BEGIN

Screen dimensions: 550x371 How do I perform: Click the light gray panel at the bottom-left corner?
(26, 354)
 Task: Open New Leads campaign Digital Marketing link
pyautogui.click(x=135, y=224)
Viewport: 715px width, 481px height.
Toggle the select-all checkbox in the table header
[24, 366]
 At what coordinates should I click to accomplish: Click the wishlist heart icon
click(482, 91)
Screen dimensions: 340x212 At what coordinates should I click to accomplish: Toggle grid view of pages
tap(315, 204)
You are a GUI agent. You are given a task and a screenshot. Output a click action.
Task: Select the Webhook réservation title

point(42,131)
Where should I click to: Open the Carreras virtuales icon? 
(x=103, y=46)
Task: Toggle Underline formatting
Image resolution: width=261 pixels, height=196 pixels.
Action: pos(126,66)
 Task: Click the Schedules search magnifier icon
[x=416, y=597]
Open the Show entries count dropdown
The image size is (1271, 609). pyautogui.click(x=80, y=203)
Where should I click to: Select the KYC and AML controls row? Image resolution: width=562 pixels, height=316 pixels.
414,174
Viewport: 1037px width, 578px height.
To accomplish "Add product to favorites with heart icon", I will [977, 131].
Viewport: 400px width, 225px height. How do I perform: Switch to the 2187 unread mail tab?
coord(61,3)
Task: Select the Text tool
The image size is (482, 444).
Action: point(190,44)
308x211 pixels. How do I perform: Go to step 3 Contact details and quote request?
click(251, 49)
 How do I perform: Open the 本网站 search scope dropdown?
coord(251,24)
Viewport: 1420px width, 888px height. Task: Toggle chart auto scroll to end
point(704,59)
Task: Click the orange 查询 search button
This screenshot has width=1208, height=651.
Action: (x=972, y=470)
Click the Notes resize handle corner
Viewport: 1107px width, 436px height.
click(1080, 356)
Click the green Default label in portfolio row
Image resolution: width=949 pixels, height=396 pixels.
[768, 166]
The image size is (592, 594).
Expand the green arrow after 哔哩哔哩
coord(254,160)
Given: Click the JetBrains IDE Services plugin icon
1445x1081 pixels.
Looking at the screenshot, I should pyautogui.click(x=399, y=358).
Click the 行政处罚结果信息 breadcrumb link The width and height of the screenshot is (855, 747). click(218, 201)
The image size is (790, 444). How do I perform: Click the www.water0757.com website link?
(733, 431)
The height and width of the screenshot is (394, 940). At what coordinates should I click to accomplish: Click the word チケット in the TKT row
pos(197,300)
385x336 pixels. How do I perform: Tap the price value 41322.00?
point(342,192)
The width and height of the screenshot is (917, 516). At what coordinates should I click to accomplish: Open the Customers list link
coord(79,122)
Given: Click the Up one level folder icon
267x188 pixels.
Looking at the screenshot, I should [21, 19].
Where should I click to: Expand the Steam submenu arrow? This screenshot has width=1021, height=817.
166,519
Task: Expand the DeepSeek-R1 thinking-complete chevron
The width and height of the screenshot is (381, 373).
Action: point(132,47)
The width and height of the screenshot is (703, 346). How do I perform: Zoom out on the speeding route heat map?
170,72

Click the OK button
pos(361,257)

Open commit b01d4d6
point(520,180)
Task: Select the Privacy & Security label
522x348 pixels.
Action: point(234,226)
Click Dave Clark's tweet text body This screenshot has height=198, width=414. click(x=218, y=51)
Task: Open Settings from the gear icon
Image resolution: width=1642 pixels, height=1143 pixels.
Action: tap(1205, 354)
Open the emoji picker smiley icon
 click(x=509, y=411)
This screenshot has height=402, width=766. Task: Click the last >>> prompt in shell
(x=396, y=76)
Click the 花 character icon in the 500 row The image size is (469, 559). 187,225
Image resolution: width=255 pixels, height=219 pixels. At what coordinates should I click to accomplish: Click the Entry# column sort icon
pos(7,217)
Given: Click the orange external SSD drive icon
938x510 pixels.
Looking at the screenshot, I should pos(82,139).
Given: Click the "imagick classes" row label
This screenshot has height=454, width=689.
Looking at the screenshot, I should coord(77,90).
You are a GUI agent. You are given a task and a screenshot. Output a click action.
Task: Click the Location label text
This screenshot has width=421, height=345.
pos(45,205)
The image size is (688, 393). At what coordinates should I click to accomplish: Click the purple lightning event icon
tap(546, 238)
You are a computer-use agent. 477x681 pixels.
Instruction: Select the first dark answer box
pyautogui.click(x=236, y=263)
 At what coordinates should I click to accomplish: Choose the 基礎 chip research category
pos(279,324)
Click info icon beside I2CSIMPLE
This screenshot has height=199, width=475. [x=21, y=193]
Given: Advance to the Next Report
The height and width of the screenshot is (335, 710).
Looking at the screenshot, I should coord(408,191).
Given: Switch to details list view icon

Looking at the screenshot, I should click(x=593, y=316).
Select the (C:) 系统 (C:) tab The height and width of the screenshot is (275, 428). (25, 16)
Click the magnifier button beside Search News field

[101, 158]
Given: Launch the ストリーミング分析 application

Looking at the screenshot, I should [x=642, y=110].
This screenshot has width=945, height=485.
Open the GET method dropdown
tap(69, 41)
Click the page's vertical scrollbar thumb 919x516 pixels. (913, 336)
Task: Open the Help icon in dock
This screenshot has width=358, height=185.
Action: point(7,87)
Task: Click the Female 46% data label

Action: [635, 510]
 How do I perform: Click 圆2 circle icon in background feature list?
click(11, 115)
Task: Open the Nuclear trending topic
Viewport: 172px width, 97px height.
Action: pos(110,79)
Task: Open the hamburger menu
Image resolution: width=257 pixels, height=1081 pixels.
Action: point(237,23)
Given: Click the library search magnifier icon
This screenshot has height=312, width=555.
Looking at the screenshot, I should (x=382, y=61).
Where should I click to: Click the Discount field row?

END

Your instructions: Go through the entries above and restate each one exactly.

Answer space:
Screen dimensions: 550x371 How do I perform: Click the light gray panel at the bottom-left corner?
(26, 354)
 Task: Open New Leads campaign Digital Marketing link
pyautogui.click(x=135, y=224)
Viewport: 715px width, 481px height.
Toggle the select-all checkbox in the table header
[24, 366]
 At what coordinates should I click to accomplish: Click the wishlist heart icon
click(482, 91)
Screen dimensions: 340x212 At what coordinates should I click to accomplish: Toggle grid view of pages
tap(315, 204)
You are a GUI agent. You are given a task and a screenshot. Output a click action.
Task: Select the Webhook réservation title

point(42,131)
Where should I click to: Open the Carreras virtuales icon? 
(x=103, y=46)
Task: Toggle Underline formatting
Image resolution: width=261 pixels, height=196 pixels.
Action: pos(126,66)
 Task: Click the Schedules search magnifier icon
[x=416, y=597]
Open the Show entries count dropdown
The image size is (1271, 609). pyautogui.click(x=80, y=203)
Where should I click to: Select the KYC and AML controls row? Image resolution: width=562 pixels, height=316 pixels.
414,174
Viewport: 1037px width, 578px height.
To accomplish "Add product to favorites with heart icon", I will [977, 131].
Viewport: 400px width, 225px height. How do I perform: Switch to the 2187 unread mail tab?
coord(61,3)
Task: Select the Text tool
The image size is (482, 444).
Action: point(190,44)
308x211 pixels. How do I perform: Go to step 3 Contact details and quote request?
click(251, 49)
 How do I perform: Open the 本网站 search scope dropdown?
coord(251,24)
Viewport: 1420px width, 888px height. Task: Toggle chart auto scroll to end
point(704,59)
Task: Click the orange 查询 search button
This screenshot has width=1208, height=651.
Action: (x=972, y=470)
Click the Notes resize handle corner
Viewport: 1107px width, 436px height.
click(1080, 356)
Click the green Default label in portfolio row
Image resolution: width=949 pixels, height=396 pixels.
[768, 166]
The image size is (592, 594).
Expand the green arrow after 哔哩哔哩
coord(254,160)
Given: Click the JetBrains IDE Services plugin icon
1445x1081 pixels.
Looking at the screenshot, I should pyautogui.click(x=399, y=358).
Click the 行政处罚结果信息 breadcrumb link The width and height of the screenshot is (855, 747). click(218, 201)
The image size is (790, 444). How do I perform: Click the www.water0757.com website link?
(733, 431)
The height and width of the screenshot is (394, 940). At what coordinates should I click to accomplish: Click the word チケット in the TKT row
pos(197,300)
385x336 pixels. How do I perform: Tap the price value 41322.00?
point(342,192)
The width and height of the screenshot is (917, 516). At what coordinates should I click to accomplish: Open the Customers list link
coord(79,122)
Given: Click the Up one level folder icon
267x188 pixels.
Looking at the screenshot, I should [21, 19].
Where should I click to: Expand the Steam submenu arrow? This screenshot has width=1021, height=817.
166,519
Task: Expand the DeepSeek-R1 thinking-complete chevron
The width and height of the screenshot is (381, 373).
Action: point(132,47)
The width and height of the screenshot is (703, 346). How do I perform: Zoom out on the speeding route heat map?
170,72

Click the OK button
pos(361,257)

Open commit b01d4d6
point(520,180)
Task: Select the Privacy & Security label
522x348 pixels.
Action: point(234,226)
Click Dave Clark's tweet text body This screenshot has height=198, width=414. click(x=218, y=51)
Task: Open Settings from the gear icon
Image resolution: width=1642 pixels, height=1143 pixels.
Action: tap(1205, 354)
Open the emoji picker smiley icon
 click(x=509, y=411)
This screenshot has height=402, width=766. Task: Click the last >>> prompt in shell
(x=396, y=76)
Click the 花 character icon in the 500 row The image size is (469, 559). 187,225
Image resolution: width=255 pixels, height=219 pixels. At what coordinates should I click to accomplish: Click the Entry# column sort icon
pos(7,217)
Given: Click the orange external SSD drive icon
938x510 pixels.
Looking at the screenshot, I should pos(82,139).
Given: Click the "imagick classes" row label
This screenshot has height=454, width=689.
Looking at the screenshot, I should coord(77,90).
You are a GUI agent. You are given a task and a screenshot. Output a click action.
Task: Click the Location label text
This screenshot has width=421, height=345.
pos(45,205)
The image size is (688, 393). At what coordinates should I click to accomplish: Click the purple lightning event icon
tap(546, 238)
You are a computer-use agent. 477x681 pixels.
Instruction: Select the first dark answer box
pyautogui.click(x=236, y=263)
 At what coordinates should I click to accomplish: Choose the 基礎 chip research category
pos(279,324)
Click info icon beside I2CSIMPLE
This screenshot has height=199, width=475. [x=21, y=193]
Given: Advance to the Next Report
The height and width of the screenshot is (335, 710).
Looking at the screenshot, I should coord(408,191).
Given: Switch to details list view icon

Looking at the screenshot, I should click(x=593, y=316).
Select the (C:) 系统 (C:) tab The height and width of the screenshot is (275, 428). (25, 16)
Click the magnifier button beside Search News field

[101, 158]
Given: Launch the ストリーミング分析 application

Looking at the screenshot, I should [x=642, y=110].
This screenshot has width=945, height=485.
Open the GET method dropdown
tap(69, 41)
Click the page's vertical scrollbar thumb 919x516 pixels. (913, 336)
Task: Open the Help icon in dock
This screenshot has width=358, height=185.
Action: point(7,87)
Task: Click the Female 46% data label

Action: [635, 510]
 How do I perform: Click 圆2 circle icon in background feature list?
click(11, 115)
Task: Open the Nuclear trending topic
Viewport: 172px width, 97px height.
Action: pos(110,79)
Task: Open the hamburger menu
Image resolution: width=257 pixels, height=1081 pixels.
Action: point(237,23)
Given: Click the library search magnifier icon
This screenshot has height=312, width=555.
Looking at the screenshot, I should (x=382, y=61).
Where should I click to: Click the Discount field row?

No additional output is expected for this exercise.